====== EXTRACTED MATERIAL ======

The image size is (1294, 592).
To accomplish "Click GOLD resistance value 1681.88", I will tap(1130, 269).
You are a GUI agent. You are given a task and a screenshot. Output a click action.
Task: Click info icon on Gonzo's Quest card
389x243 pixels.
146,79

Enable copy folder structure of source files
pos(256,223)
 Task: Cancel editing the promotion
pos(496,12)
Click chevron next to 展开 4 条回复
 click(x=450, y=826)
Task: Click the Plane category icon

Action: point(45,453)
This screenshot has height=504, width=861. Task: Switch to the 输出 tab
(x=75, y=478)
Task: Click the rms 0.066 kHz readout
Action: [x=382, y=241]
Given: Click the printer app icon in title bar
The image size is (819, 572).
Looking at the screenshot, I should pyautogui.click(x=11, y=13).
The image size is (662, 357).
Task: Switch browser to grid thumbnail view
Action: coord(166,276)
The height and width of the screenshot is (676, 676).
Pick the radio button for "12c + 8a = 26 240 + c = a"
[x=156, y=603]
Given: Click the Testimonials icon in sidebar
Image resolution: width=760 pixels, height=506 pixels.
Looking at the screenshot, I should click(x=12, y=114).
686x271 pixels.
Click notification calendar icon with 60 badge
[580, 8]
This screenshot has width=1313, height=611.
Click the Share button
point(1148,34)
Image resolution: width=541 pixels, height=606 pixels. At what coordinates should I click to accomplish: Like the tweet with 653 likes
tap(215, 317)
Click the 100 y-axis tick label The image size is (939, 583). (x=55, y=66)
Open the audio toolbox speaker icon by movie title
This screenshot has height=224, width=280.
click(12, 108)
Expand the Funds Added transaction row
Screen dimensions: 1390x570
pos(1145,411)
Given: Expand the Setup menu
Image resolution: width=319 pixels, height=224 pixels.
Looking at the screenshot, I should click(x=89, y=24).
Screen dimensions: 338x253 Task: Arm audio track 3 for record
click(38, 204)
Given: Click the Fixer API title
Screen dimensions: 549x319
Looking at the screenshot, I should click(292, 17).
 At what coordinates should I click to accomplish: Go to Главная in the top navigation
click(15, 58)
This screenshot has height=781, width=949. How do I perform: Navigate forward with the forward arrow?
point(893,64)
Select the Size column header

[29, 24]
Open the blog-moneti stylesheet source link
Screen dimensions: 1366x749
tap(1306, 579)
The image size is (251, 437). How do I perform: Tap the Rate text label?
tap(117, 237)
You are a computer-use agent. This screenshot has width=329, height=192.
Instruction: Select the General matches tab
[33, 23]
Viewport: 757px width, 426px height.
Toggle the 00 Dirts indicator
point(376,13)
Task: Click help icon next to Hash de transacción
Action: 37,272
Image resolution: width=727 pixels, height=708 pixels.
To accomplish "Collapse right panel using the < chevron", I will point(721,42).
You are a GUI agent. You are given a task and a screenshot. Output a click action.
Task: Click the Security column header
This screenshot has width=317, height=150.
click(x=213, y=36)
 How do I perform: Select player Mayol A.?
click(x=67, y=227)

======

▶ _YOUR TASK_
The lines to reproduce run from the one that contains "Screen dimensions: 338x253" through the last line above; copy them exactly.

▶ _WRITTEN SOLUTION_
Screen dimensions: 338x253 Task: Arm audio track 3 for record
click(38, 204)
Given: Click the Fixer API title
Screen dimensions: 549x319
Looking at the screenshot, I should click(292, 17).
 At what coordinates should I click to accomplish: Go to Главная in the top navigation
click(15, 58)
This screenshot has height=781, width=949. How do I perform: Navigate forward with the forward arrow?
point(893,64)
Select the Size column header

[29, 24]
Open the blog-moneti stylesheet source link
Screen dimensions: 1366x749
tap(1306, 579)
The image size is (251, 437). How do I perform: Tap the Rate text label?
tap(117, 237)
You are a computer-use agent. This screenshot has width=329, height=192.
Instruction: Select the General matches tab
[33, 23]
Viewport: 757px width, 426px height.
Toggle the 00 Dirts indicator
point(376,13)
Task: Click help icon next to Hash de transacción
Action: 37,272
Image resolution: width=727 pixels, height=708 pixels.
To accomplish "Collapse right panel using the < chevron", I will point(721,42).
You are a GUI agent. You are given a task and a screenshot. Output a click action.
Task: Click the Security column header
This screenshot has width=317, height=150.
click(x=213, y=36)
 How do I perform: Select player Mayol A.?
click(x=67, y=227)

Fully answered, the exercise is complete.